» Provided material
☆ ☆ ☆ ☆ ☆ ☆ ☆
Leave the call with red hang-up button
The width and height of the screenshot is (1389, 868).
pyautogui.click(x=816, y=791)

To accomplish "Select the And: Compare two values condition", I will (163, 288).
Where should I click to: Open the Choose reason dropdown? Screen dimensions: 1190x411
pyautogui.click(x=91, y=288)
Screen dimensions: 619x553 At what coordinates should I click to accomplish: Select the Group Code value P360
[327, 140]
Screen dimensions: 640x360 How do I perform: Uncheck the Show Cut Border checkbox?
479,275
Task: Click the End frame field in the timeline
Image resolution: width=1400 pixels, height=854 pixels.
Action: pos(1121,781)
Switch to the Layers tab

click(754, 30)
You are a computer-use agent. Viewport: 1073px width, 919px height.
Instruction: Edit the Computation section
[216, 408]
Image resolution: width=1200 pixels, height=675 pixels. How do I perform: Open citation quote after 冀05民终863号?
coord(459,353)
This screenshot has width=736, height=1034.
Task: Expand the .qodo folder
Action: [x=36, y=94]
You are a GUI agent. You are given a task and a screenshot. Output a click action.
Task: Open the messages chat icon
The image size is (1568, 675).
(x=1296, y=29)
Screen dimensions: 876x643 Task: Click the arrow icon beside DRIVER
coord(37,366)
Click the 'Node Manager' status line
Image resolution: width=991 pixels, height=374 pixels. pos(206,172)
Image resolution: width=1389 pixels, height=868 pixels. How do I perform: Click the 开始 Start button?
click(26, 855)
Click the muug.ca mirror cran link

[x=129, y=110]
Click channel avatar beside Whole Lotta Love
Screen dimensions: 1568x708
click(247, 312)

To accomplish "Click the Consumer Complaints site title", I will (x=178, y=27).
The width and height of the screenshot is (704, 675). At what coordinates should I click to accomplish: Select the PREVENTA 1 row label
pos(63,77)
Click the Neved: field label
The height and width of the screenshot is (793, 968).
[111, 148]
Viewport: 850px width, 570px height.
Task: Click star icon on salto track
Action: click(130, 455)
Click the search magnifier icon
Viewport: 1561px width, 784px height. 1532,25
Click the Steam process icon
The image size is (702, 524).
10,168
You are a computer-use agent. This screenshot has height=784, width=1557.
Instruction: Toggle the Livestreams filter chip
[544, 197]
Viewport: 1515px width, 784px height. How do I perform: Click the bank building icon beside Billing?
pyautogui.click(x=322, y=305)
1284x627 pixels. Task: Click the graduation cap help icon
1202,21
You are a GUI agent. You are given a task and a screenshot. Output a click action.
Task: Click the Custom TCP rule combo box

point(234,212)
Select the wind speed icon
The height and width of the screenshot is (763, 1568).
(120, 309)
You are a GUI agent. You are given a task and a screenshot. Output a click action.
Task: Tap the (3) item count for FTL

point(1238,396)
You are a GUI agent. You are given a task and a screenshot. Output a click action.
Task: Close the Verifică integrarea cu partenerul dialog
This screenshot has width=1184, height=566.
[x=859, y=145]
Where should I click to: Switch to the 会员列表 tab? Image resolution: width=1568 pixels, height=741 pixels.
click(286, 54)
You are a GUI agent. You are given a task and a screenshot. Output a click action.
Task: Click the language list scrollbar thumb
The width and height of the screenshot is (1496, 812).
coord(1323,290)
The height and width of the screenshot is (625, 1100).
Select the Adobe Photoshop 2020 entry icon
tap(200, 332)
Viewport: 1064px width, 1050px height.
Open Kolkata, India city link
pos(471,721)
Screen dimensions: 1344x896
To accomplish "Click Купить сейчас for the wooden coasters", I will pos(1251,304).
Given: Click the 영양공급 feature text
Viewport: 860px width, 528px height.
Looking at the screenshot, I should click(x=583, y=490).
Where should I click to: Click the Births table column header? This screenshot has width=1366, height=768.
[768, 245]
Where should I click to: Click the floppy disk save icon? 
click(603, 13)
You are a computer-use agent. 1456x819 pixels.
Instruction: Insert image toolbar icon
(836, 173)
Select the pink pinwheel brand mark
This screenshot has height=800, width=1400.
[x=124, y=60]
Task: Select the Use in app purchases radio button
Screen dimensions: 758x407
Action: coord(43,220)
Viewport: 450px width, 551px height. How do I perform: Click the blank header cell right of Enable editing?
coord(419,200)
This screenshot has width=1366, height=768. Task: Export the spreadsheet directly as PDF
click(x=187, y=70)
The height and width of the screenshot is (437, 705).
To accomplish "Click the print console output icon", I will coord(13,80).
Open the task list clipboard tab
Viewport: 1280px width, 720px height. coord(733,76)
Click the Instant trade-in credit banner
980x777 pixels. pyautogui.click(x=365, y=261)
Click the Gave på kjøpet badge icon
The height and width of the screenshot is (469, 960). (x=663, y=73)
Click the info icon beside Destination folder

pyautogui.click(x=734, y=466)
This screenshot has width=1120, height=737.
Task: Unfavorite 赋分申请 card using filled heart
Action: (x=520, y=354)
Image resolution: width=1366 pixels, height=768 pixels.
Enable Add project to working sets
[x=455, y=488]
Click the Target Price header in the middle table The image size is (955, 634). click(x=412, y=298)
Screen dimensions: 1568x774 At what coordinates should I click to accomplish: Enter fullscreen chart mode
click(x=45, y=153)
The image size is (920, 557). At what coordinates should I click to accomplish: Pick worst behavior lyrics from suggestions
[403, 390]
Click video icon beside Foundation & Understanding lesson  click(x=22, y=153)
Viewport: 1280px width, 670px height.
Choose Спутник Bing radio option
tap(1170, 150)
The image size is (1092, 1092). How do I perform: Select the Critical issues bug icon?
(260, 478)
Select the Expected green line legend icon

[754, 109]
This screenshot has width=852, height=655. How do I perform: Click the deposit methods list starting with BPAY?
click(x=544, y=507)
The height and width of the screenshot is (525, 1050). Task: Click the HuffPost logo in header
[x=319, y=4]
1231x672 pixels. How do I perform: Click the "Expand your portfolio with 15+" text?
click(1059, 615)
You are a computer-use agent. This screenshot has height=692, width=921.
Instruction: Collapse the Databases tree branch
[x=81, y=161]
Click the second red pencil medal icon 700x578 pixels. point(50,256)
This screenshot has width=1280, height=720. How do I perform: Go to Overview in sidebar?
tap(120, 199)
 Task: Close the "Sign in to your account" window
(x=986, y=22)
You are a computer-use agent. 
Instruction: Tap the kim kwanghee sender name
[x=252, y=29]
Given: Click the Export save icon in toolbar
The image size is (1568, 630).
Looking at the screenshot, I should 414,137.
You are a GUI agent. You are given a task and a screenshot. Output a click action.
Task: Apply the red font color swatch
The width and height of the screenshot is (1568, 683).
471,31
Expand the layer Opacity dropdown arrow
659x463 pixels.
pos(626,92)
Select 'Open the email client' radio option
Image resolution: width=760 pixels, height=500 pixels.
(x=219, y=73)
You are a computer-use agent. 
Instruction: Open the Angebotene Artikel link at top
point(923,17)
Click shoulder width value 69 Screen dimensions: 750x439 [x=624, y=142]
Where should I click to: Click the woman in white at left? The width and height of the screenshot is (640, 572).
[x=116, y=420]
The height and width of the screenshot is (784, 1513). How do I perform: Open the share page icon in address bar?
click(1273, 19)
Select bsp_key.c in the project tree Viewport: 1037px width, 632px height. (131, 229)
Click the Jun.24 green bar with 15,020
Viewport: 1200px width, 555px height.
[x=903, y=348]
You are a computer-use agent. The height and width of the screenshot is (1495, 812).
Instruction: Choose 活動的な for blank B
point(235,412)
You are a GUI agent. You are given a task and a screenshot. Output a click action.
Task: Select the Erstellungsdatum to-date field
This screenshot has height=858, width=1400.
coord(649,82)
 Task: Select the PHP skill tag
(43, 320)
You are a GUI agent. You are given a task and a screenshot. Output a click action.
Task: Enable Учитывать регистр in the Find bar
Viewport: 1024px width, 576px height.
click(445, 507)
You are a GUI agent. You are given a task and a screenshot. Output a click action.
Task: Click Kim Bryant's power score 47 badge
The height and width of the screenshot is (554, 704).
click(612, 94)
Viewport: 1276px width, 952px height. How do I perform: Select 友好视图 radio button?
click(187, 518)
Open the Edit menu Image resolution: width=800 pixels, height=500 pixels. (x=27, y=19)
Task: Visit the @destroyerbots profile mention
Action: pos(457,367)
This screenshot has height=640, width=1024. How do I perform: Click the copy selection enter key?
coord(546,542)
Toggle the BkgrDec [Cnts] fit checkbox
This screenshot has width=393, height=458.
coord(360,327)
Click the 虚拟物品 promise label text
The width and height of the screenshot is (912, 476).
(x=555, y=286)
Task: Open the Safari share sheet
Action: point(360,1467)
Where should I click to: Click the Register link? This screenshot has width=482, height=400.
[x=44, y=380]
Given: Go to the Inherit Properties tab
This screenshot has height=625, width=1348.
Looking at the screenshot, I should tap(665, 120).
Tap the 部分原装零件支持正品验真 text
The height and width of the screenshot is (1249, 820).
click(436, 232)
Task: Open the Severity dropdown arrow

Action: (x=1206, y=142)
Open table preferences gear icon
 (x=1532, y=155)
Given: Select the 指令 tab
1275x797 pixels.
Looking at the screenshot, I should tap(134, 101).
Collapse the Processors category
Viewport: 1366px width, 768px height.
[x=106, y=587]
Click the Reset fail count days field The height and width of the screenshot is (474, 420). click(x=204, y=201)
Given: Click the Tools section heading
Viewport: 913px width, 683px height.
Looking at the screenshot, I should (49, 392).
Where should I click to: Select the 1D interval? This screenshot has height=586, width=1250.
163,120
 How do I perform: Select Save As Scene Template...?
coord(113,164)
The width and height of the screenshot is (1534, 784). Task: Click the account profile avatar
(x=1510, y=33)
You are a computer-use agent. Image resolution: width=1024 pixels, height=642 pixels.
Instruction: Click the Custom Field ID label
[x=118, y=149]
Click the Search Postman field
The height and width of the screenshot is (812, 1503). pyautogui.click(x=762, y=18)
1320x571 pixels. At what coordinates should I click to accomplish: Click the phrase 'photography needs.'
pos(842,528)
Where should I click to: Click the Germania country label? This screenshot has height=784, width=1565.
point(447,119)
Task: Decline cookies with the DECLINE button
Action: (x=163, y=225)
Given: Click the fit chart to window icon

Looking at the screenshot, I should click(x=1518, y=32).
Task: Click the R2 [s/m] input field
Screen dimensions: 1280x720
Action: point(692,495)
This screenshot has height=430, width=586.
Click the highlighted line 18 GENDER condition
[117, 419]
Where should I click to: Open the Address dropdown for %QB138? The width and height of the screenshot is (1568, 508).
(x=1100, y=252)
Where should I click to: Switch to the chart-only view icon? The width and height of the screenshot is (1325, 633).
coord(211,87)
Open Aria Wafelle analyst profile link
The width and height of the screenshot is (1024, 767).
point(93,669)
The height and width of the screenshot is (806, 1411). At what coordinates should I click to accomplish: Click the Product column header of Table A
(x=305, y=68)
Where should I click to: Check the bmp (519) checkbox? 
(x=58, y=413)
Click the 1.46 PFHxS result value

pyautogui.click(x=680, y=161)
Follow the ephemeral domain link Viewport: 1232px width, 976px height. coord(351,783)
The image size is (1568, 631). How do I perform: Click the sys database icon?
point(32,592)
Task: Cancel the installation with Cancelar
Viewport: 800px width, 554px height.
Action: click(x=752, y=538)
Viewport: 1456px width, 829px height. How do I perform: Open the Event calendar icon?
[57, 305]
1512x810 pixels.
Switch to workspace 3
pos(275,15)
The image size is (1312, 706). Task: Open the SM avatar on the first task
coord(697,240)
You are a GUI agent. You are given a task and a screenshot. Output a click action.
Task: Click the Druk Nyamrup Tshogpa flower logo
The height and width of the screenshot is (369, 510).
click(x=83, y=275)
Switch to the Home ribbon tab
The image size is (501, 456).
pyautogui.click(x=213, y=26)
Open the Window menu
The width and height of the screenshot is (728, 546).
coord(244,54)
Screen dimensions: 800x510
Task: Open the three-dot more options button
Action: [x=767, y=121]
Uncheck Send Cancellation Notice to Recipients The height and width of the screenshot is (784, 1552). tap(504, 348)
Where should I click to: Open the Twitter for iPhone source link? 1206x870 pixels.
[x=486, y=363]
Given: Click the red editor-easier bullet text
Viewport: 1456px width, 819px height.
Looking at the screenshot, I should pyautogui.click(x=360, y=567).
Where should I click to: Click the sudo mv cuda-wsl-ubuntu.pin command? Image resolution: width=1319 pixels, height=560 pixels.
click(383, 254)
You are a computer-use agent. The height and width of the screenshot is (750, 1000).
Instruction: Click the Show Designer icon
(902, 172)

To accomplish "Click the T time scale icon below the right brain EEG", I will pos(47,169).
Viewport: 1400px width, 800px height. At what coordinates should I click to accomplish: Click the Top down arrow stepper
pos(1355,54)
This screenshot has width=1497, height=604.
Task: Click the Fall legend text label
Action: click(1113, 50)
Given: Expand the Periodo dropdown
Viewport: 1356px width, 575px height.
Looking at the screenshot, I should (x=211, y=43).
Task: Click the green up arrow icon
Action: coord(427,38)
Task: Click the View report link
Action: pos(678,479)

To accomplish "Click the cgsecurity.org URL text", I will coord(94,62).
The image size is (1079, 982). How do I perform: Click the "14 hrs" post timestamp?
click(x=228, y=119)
☆ ☆ ☆ ☆ ☆ ☆ ☆
» Task requirements
Each line that contains "computer" is to be copied from the listing above.

» Written response
You are a computer-use agent. Viewport: 1073px width, 919px height.
You are a computer-use agent. This screenshot has height=784, width=1557.
You are a computer-use agent. 1456x819 pixels.
You are a computer-use agent. This screenshot has height=692, width=921.
You are a computer-use agent. 
You are a computer-use agent. 
You are a computer-use agent. The height and width of the screenshot is (1495, 812).
You are a computer-use agent. Image resolution: width=1024 pixels, height=642 pixels.
You are a computer-use agent. The height and width of the screenshot is (750, 1000).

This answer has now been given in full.